La lettura del libro di Domenico Talia, intitolato La società calcolabile e i big data (Rubbettino), mi ha offerto alcuni spunti di riflessione che metto qui per iscritto. Dunque, chiediamoci, come accostarsi a questo tema? Dalla prospettiva particolare che guarda all’impatto dei Big Data sul turismo, dal modo in cui questo “argomento” ha rivoluzionato il nostro lavoro, la nostra quotidianità e il mondo imprenditoriale. Prima di tutto, se non avete mai sentito parlare di Domenico Talia, potete trovate alcune notizie sul nostro autore qui, e in merito alla sua attività di ricerca qui (sono certo che non vi annoierete). E, se dopo questi rimandi siete ritornati alla lettura del mio articolo, beh, non mi resta che introdurvi il concetto di società calcolabile. Si tratta di un’idea antica ma sempre attuale, nata assieme alla stessa sociologia. Il motto positivista – “vedere per prevedere” – si è rafforzato all’interno della rivoluzione digitale; le piccole variazioni concettuali su questo tema non sono state poi così incisive. In sintesi: “Ordem e progresso”, proprio com’è scritto sulla bandiera del Brasile. Così, oggi, l’onnipotenza degli algoritmi e la cospicua disponibilità di dati, ci hanno spinti sempre più verso il desiderio di calcolare il futuro, e di farlo in maniera efficiente.
E arriviamo ai Big Data: si tratta di un’insieme di dati di grandi dimensioni, generati da noi, aggiungerei. Poiché le pagine di Facebook alle quali abbiamo messo un like, la pubblicità che abbiamo guardato per più di 10 secondi, le parole usate per la recensione di un albergo e il voto che gli abbiamo assegnato dopo un nostro soggiorno generano informazioni. Le operazioni che compiamo, tutte, finiscono nella memoria di qualche computer, sono poi rielaborate e riutilizzate per ottenere informazioni. In una parola? «I dati siamo noi», come ha detto Alexander Jaimes (Yahoo! Research) in una delle sue recenti conferenze. I dati raccolti possono essere strutturati o meno strutturati ma, in questo contesto, tutto è utile, nel senso che tutto fa brodo. Non entrerò in tecnicismi (anche se importanti), non in questa sede.

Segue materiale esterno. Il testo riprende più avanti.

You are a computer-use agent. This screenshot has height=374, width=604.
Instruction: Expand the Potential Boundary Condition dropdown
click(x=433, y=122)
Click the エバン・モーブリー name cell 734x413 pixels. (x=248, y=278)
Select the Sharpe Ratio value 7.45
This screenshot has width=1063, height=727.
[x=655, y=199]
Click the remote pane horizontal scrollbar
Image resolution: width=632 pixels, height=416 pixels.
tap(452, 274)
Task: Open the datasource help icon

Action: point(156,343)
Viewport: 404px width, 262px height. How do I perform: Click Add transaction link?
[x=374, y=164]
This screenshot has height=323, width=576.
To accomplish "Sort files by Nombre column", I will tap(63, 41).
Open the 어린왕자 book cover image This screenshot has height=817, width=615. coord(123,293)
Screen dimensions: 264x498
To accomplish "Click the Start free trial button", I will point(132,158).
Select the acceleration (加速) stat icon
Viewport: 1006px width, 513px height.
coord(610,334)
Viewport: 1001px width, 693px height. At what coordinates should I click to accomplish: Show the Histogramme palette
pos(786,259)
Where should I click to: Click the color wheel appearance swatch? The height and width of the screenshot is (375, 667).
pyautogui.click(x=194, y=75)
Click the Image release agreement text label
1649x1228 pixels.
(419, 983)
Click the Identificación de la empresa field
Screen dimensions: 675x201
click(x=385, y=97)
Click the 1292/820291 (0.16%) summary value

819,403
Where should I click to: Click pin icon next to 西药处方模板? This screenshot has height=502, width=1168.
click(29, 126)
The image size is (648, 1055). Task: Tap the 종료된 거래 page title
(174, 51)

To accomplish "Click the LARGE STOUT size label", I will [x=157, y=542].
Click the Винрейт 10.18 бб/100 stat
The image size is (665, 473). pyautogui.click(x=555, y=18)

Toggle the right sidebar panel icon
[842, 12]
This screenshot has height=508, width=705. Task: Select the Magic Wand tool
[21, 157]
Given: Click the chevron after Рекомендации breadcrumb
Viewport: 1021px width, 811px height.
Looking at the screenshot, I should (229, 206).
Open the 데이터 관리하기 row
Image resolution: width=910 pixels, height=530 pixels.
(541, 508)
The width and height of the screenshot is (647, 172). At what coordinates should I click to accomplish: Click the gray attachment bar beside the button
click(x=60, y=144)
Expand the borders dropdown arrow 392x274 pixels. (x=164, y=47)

Come anticipato, i miei sforzi si concentrano sul dire qualcosa in merito all’impatto dei Big Data sul turismo. Un settore che, credetemi, non può fare a meno dell’innovazione tecnologica del digitale. Il turismo, oggi, si misura, e questo non deve spaventare. Prendiamo il caso del boom degli asiatici che visitano l’Europa. Non tutte le regioni del Belpaese hanno potuto (o saputo) approfittarne. Non è pensabile, per esempio, che la regione Calabria punti a diventare un’attrazione per i cinesi, che non amano il mare, hanno delle abitudini culinarie radicalmente opposte e sono molto, molto esigenti in tema di mobilità. Basterebbe compiere una piccola ricerca in merito per ottenere dei dati certi.
Nel mio ultimo articolo vi avevo parlato del “caso Dublino”. Gettiamo un rapido sguardo alla strategia di marketing di Airbnb su Pinterest: si moltiplicano le bacheche intitolate Ireland for Everyone e si intuisce il tipo di ricerca compiuta. Quindi anche le problematiche riscontrate nella lettura dei dati. E poi l’idea della riduzione dello stress dell’utente/acquirente (for everyone, per tutti). Questo è certamente un esempio di società calcolabile, nonché un caso di impatto dei Big Data sul turismo e le sue strategie.
Se, da un lato, dobbiamo ammettere che la concorrenza sulle offerte turistiche è a dir poco spietata, dall’altro non c’è struttura o istituzione che possa considerarsi esente da colpe. Certo, la lavorazione dei Big Data non è semplice, soprattutto a causa del problema della varietà dei dati. Ma dobbiamo iniziare a curare (molto) l’offerta, misurare le reali ricadute economiche di un evento, l’andamento dei flussi dei visitatori, ecc. Questo significa, semplicemente, attrezzarsi per competere con i più grandi, e quindi ottenere vantaggi significativi (se usati con giudizio).